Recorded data
▶

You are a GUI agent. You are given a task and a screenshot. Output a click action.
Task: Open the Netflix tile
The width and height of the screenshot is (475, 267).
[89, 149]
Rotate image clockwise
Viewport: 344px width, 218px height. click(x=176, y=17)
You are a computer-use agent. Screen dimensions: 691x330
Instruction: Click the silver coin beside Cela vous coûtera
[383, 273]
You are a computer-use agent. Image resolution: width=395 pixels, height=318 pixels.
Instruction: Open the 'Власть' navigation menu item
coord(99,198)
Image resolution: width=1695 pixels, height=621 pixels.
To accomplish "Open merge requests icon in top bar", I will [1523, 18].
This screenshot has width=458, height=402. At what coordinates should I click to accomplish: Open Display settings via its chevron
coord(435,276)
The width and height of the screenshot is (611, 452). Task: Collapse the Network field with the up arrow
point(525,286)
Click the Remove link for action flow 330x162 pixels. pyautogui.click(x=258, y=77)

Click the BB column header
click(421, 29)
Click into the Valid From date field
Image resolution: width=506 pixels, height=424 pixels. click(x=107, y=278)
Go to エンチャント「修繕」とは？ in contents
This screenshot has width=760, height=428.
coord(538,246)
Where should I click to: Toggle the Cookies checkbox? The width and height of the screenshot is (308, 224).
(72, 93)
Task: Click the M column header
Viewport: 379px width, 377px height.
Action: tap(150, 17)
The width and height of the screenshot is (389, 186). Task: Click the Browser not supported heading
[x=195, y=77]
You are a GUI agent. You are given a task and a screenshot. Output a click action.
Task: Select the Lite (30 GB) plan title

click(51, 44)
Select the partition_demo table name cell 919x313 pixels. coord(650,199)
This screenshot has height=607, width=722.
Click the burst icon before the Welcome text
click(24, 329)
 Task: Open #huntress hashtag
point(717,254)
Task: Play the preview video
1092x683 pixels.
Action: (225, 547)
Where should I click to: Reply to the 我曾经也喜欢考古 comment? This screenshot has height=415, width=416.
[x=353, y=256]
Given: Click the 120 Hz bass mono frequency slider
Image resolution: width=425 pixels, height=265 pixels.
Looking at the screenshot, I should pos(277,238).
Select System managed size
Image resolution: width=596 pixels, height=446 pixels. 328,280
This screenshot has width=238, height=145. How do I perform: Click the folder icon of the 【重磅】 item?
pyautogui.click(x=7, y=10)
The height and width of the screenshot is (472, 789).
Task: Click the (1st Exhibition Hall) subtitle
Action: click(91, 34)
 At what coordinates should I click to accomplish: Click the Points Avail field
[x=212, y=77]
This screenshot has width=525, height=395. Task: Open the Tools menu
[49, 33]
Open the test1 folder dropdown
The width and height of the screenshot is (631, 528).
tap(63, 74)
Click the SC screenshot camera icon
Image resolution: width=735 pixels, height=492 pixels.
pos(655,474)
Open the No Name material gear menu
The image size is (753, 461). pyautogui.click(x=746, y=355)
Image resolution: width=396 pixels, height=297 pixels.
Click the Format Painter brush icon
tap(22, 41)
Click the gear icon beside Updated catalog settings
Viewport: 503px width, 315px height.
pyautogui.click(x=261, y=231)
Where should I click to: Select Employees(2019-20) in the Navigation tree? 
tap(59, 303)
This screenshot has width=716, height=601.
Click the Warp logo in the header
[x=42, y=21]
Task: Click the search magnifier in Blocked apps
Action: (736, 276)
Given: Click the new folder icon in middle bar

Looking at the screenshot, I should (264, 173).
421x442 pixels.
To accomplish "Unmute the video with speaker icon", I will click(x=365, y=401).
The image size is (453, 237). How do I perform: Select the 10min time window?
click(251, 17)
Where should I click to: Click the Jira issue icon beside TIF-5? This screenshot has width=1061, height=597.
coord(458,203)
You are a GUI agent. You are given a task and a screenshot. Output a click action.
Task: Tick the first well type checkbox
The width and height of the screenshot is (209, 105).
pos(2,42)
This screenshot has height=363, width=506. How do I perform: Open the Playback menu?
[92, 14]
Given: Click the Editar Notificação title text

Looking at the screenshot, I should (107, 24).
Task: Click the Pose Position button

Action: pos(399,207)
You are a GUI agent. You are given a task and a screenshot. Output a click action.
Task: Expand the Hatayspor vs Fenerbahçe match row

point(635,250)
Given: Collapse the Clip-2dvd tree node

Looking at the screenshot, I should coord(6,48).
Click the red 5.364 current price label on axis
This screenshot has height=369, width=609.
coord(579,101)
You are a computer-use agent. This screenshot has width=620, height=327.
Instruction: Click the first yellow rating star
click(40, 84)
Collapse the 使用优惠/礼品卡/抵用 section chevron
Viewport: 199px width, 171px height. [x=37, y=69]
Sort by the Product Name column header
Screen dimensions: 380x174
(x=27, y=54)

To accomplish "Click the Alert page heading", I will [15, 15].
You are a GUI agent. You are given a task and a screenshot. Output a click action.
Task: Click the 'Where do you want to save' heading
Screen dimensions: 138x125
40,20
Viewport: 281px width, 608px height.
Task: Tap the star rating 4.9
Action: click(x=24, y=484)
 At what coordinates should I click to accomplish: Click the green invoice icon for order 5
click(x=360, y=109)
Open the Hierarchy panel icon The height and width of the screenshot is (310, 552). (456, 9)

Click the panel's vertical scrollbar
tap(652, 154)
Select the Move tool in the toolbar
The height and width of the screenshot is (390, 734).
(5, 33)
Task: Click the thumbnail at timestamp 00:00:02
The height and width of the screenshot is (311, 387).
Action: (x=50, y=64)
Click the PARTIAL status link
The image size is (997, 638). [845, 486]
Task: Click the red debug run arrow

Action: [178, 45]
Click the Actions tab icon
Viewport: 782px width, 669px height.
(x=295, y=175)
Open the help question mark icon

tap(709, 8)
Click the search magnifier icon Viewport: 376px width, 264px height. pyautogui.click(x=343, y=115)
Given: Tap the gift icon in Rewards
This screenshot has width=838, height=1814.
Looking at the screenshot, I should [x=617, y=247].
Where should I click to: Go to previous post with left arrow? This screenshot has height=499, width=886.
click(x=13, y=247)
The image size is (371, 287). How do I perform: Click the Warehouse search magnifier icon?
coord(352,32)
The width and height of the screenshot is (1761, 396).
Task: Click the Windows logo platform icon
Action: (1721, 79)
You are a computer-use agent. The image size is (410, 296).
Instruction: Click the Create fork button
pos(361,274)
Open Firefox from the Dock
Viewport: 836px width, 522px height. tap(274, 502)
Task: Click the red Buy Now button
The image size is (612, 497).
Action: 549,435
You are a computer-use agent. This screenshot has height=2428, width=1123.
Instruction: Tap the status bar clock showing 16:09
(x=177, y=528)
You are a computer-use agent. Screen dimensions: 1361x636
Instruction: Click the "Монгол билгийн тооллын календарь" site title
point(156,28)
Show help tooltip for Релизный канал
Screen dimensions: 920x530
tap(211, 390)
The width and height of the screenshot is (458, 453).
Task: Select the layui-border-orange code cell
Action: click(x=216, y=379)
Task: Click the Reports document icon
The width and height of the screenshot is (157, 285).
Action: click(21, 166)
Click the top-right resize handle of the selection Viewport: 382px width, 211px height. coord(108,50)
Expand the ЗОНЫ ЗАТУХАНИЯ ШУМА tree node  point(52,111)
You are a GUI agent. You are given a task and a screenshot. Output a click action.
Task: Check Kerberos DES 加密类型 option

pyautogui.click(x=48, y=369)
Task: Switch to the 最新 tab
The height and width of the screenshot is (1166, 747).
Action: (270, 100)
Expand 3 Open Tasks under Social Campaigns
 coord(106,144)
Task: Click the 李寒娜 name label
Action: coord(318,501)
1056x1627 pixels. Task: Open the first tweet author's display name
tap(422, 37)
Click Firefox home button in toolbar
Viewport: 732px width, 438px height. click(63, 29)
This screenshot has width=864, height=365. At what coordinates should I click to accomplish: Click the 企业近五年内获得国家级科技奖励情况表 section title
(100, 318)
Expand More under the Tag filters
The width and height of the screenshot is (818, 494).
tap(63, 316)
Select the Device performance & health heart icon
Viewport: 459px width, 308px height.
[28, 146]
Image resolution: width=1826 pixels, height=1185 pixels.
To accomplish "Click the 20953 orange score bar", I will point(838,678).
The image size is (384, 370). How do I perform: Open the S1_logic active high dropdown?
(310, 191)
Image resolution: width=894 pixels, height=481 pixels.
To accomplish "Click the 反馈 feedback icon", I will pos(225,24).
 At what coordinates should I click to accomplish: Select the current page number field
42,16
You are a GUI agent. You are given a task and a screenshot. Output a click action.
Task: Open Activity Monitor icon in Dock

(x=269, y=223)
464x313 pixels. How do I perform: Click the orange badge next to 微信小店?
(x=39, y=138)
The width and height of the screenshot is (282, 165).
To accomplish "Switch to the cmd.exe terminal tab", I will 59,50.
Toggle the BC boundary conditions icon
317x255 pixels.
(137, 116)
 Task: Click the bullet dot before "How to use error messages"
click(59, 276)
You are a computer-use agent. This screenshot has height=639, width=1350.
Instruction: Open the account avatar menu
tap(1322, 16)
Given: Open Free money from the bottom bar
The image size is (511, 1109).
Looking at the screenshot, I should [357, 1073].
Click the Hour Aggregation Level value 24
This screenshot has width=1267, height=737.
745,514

◀

To do:
The answer should be a bare number: the count of lines above in which the word "video" occurs.

Response to this exercise:
2